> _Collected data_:
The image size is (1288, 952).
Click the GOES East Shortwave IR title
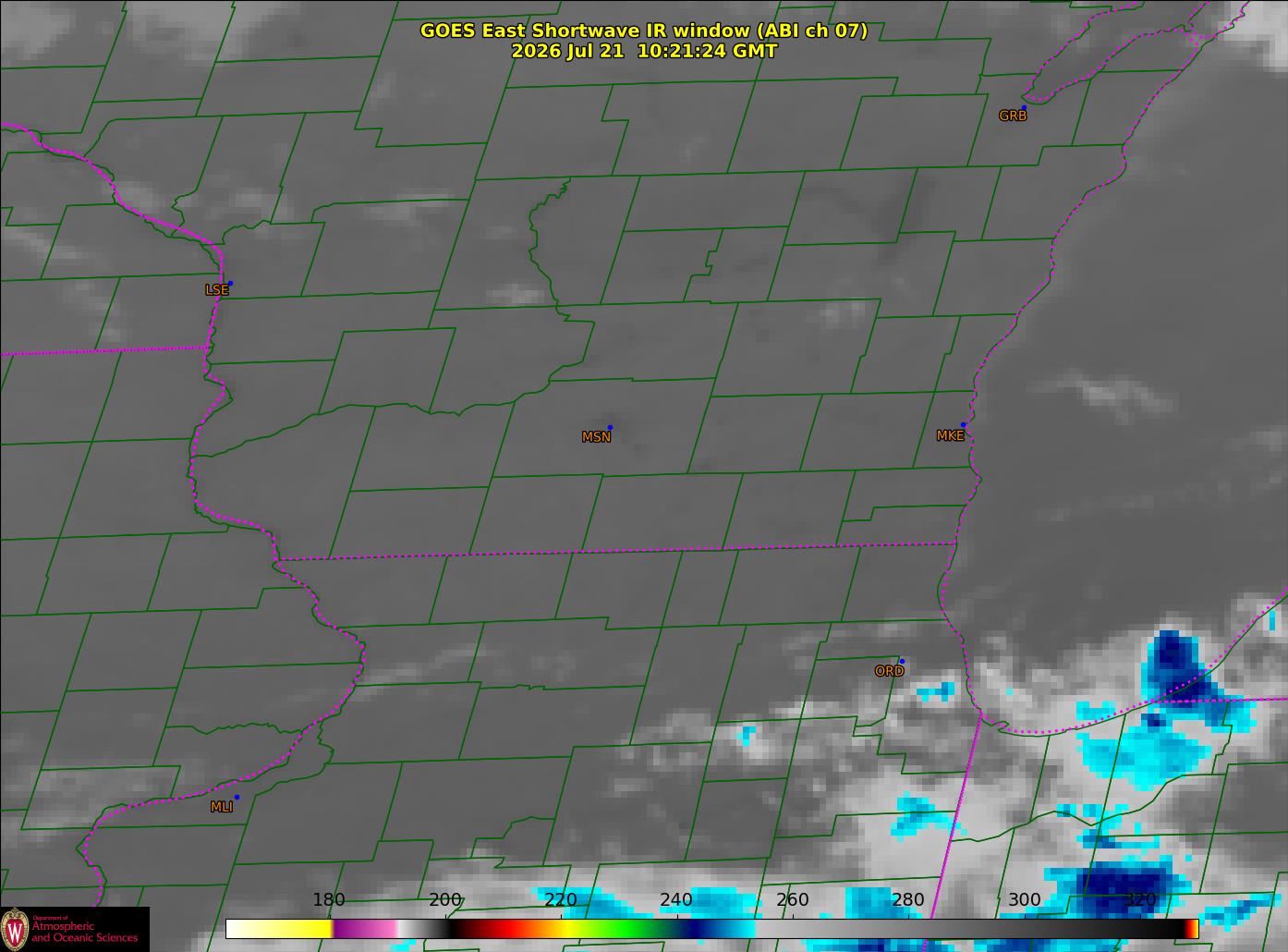pyautogui.click(x=644, y=31)
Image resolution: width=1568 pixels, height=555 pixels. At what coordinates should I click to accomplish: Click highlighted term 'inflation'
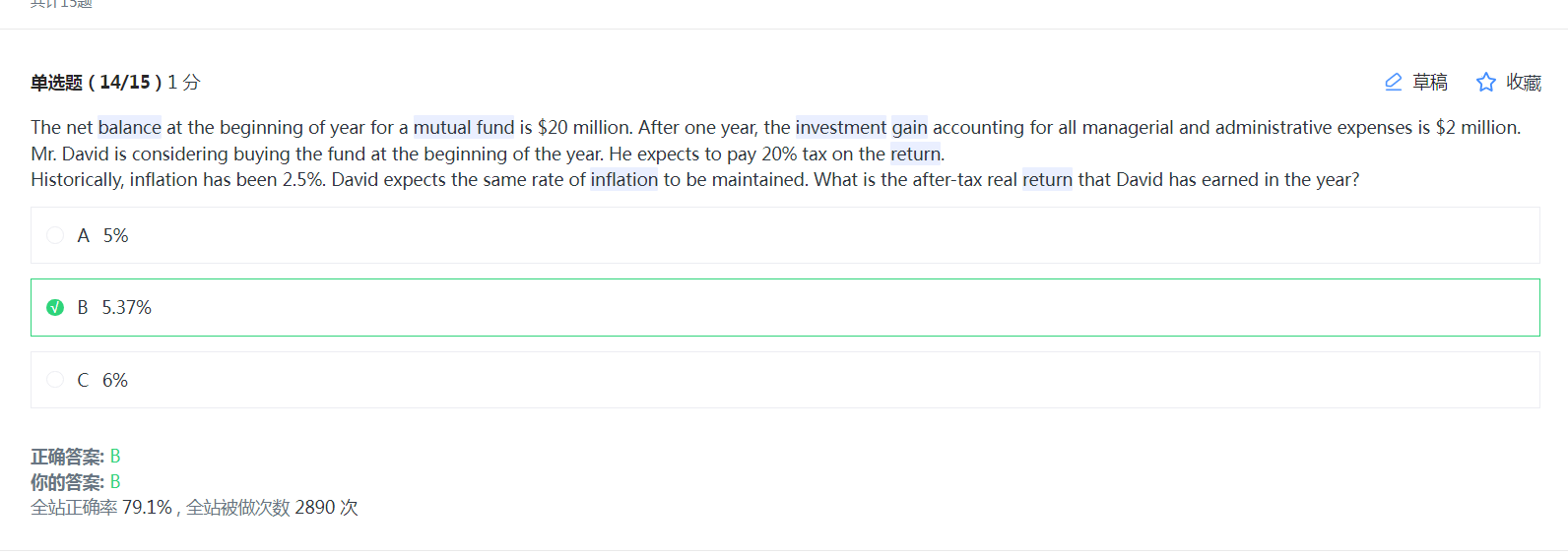coord(624,179)
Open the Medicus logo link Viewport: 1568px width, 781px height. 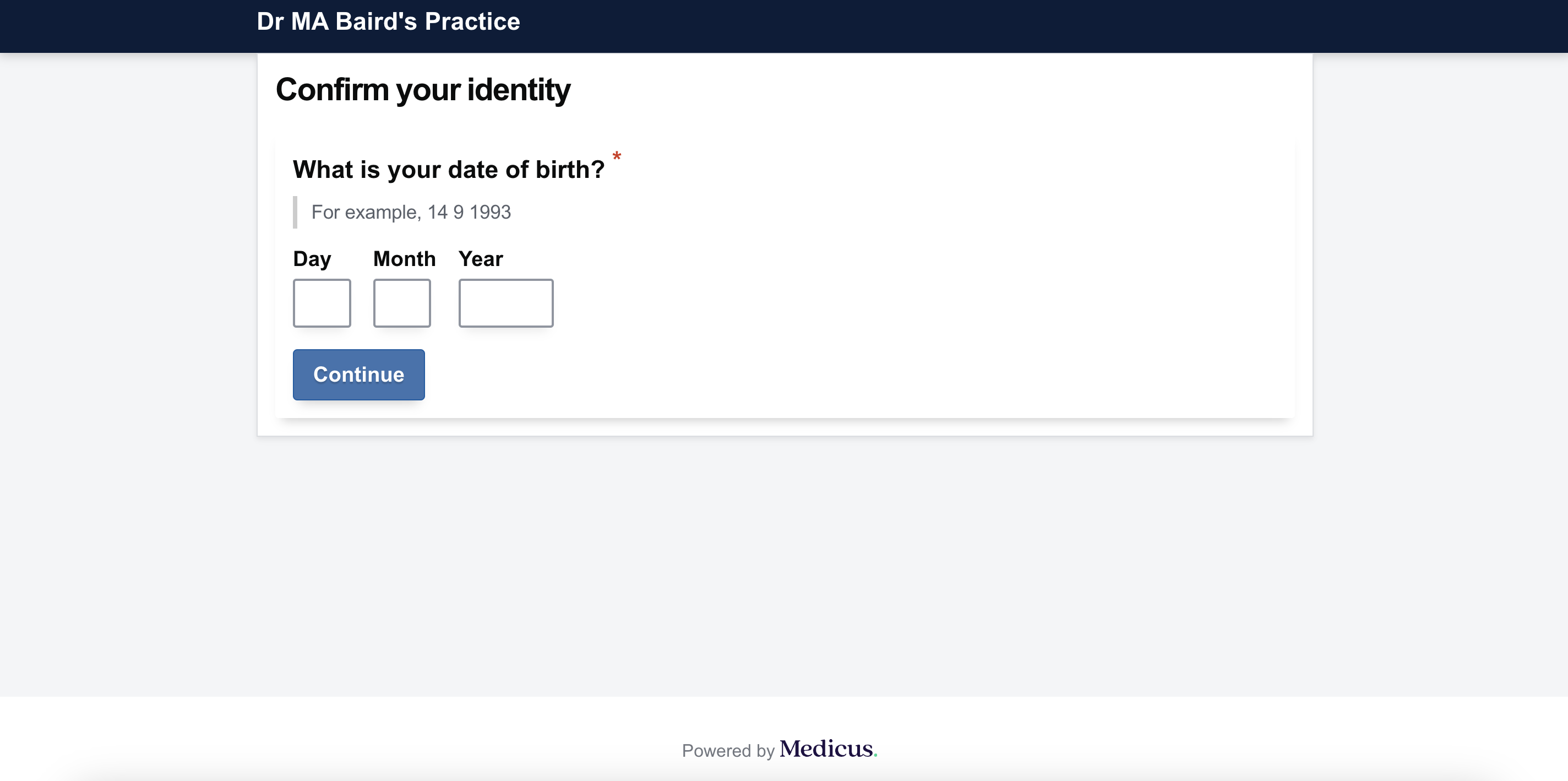point(826,749)
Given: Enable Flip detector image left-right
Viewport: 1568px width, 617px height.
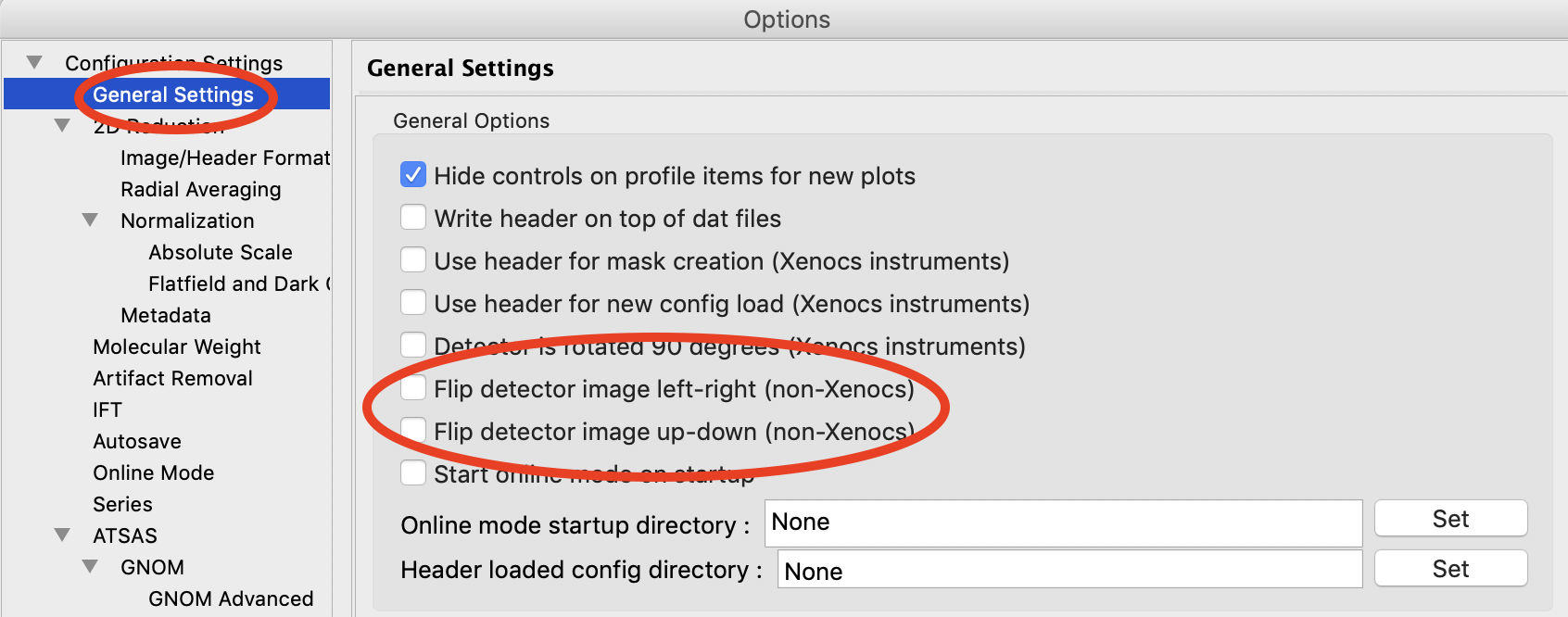Looking at the screenshot, I should pos(413,388).
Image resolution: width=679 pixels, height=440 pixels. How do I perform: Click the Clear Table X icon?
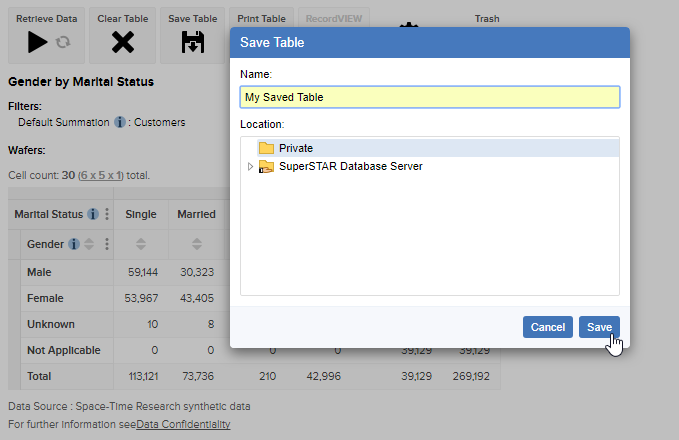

> _Your instructions_:
All lines between the one that contains "Viewport: 1568px width, 617px height." and the end of the records above, both included, are to be returned exactly as they stand, except for pictures, which are omitted.

> _Solved problem_:
Viewport: 1568px width, 617px height.
Looking at the screenshot, I should pos(413,388).
Image resolution: width=679 pixels, height=440 pixels. How do I perform: Click the Clear Table X icon?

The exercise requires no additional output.